Recently, for the first time in a year or so, I read a book that kept me up at night instead of putting me to sleep. And the next morning I finished it when I was meant to be typing for money. I’m still thinking about it. Why?
It was Tobias Wolff’s Old School. The hero is a schoolboy in a private school who wants to win a literary prize. The prize is half an hour in a garden with Hemingway. The hero finds himself unable to write and steals an old story from a student at the girl’s school next door. He steals it because it is more true to his life than anything he has ever been able to write himself. His time at school has been spent in trying to create the impression that he comes from the same background as his peers. He is, in fact, a scholarship student with troubled and relatively poor parents. He is a liar who wants be a writer. He is starting to realize that to achieve this end, he will have to be truthful. Stealing the story is the most honest thing he’s ever done.

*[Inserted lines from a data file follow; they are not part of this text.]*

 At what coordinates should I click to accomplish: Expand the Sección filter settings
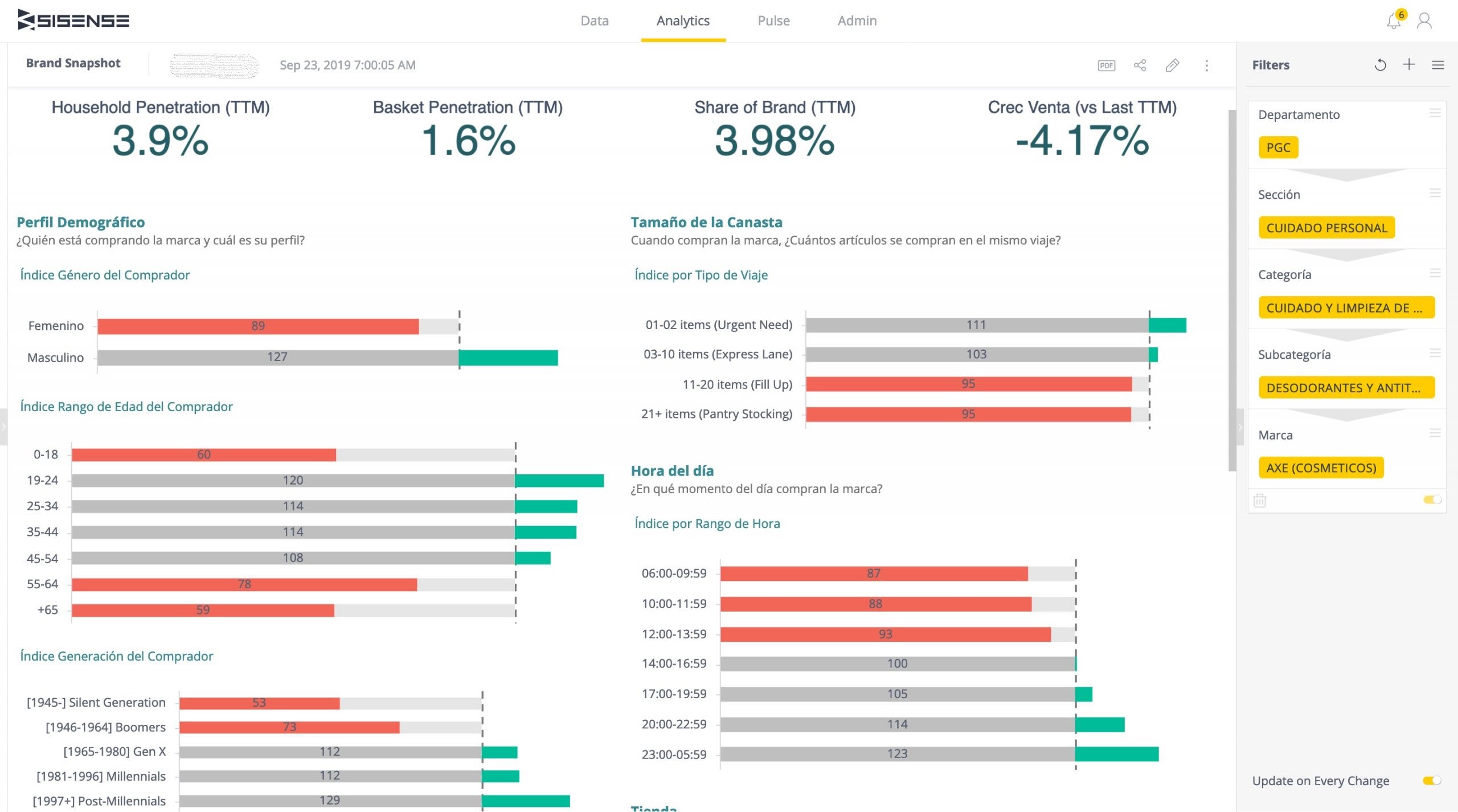coord(1435,193)
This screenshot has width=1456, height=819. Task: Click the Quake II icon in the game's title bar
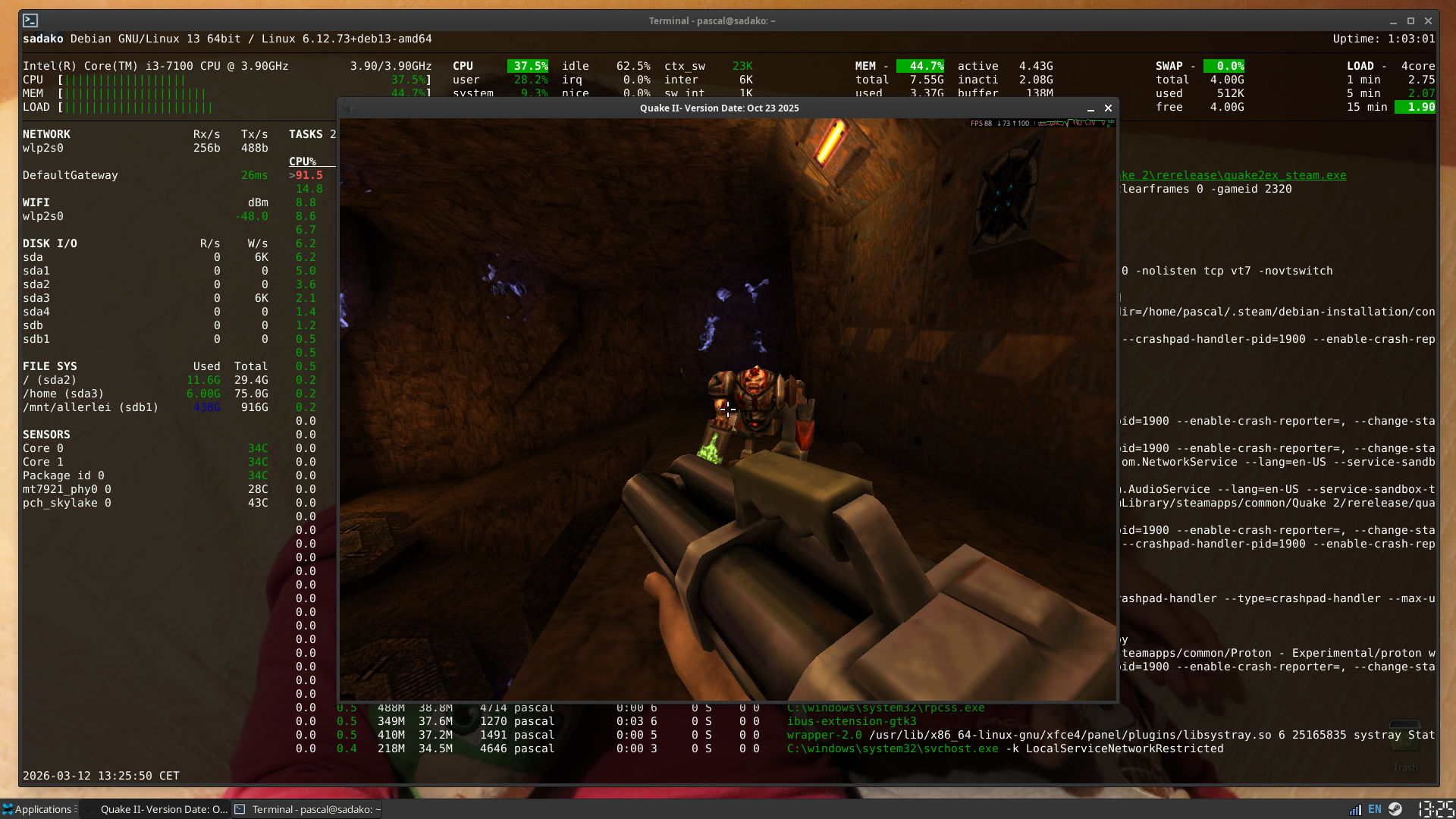(348, 108)
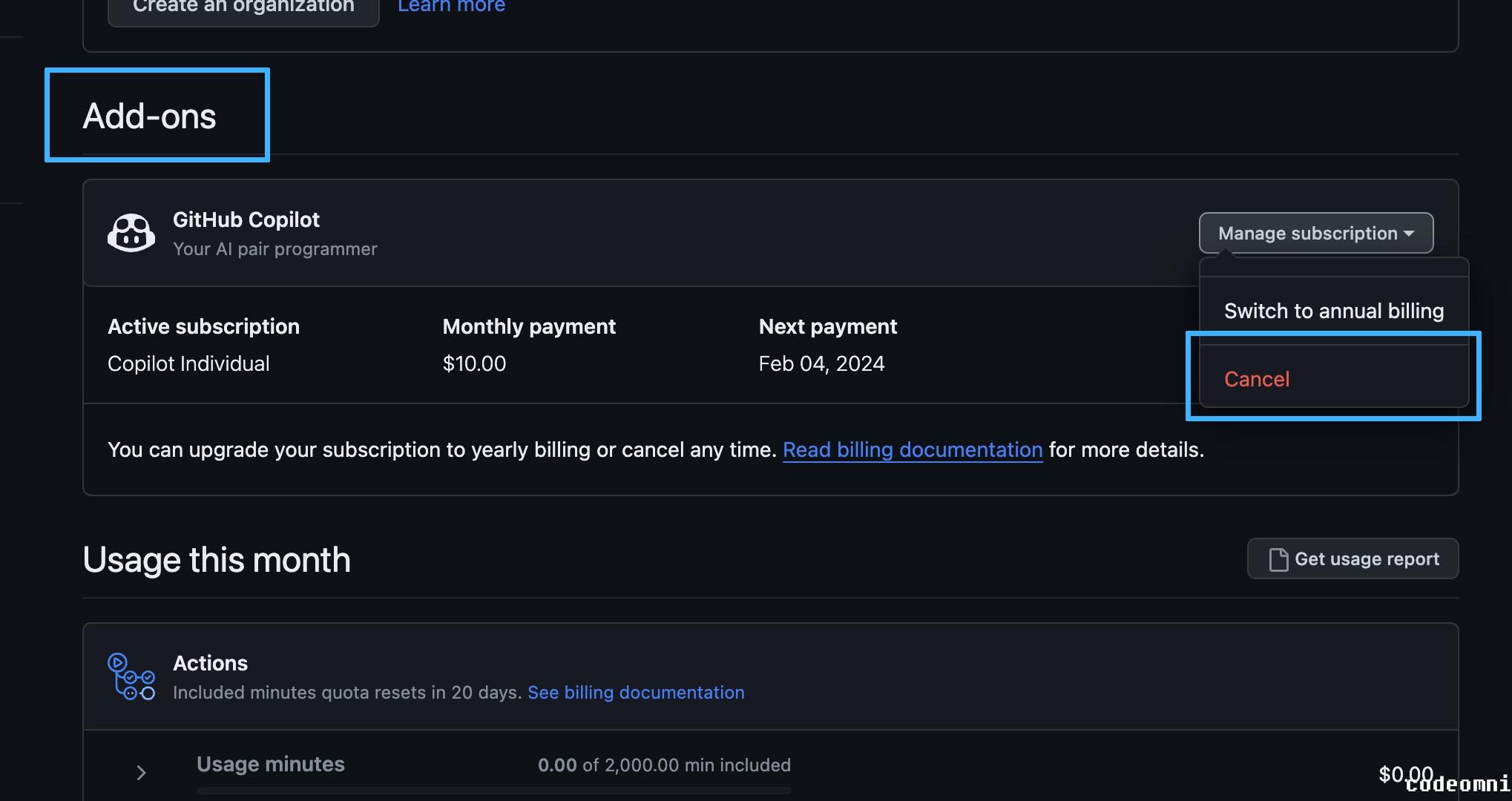
Task: Open the Learn more link
Action: [451, 7]
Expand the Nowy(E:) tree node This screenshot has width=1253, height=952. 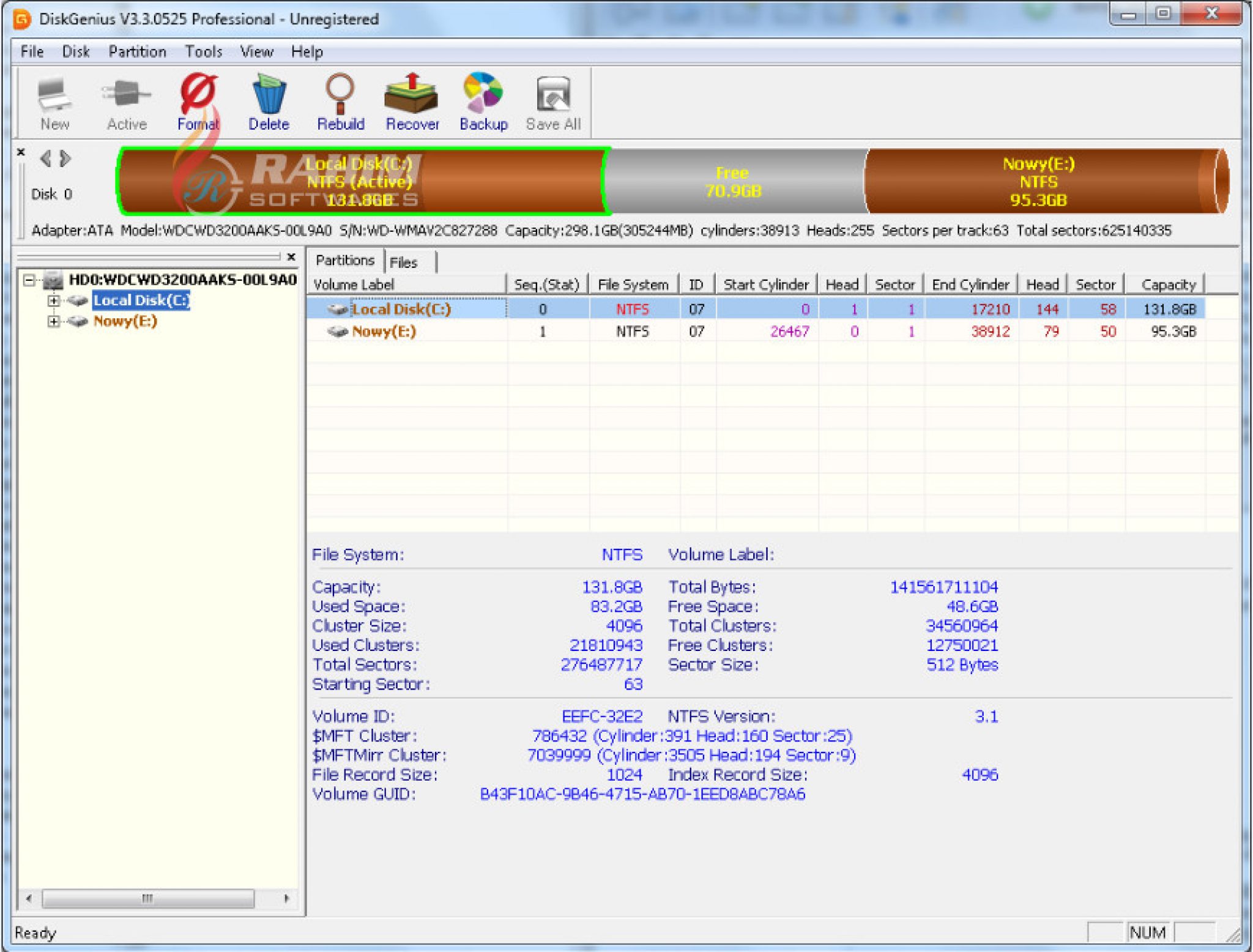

Why is it a page turner? The hero is trying to find something nebulous. Himself. Mysteries, granted, are set up. Why did the Dean, reported to know Hemingway personally, resign on the day of the hero’s expulsion? Will the hero ever manage to live in the world as himself?
The mysteries are unravelled. (Spoilers ahead) The Dean didn’t know Hemingway. He just allowed the boys to perpetrate the impression that he did. This grew. In the end he couldn’t live with the lie he had allowed. (A subplot that thematically mirrors the main plot) And the hero? Well, he wrote the book. A fiction. Which fills in the gaps between two pieces of great non-fiction: This Boy’s Life and In Pharaoh’s army. Taken together, they are an extraordinary portrait of a man called Tobias Wolff. They make the point that life is richer and more complicated than the average well constructed best seller would have us believe. Old School, by the fact that it was written, demonstrates that the hero of Old School now lives at ease with his roots. Its existence is the answer to its own dramatic question.
I suppose my position is this. As a television hack, I buy everything Bill says. As a reader, I’m not so sure. Because often that moment where someone thought: I have to up the jeopardy, make the worst thing happen, is also the moment I go: I don’t believe you.
On the other hand, the stakes in Old School are high. Tobias Wolff could have become a conman like his father. What’s at stake in Old School is the quality of a man’s life.
But why is it a great book?
Dunno.
My mother would have said: “Because he writes so well.”
4 comments:
I've not read Mr Woolf.
But I will have to, now.
Hey, Nick. Thanks for dropping by.
For the full Wolffish experience, I recommend the following order:
1 - This Boy's Life
2 - In Pharaoh's Army
3 - Old School.
I've never read Mr Woolf either. After that review, I don't see that I have a choice!
Hey, thanks for stopping by, deadlyjelly. When's YOUR book out on the shops?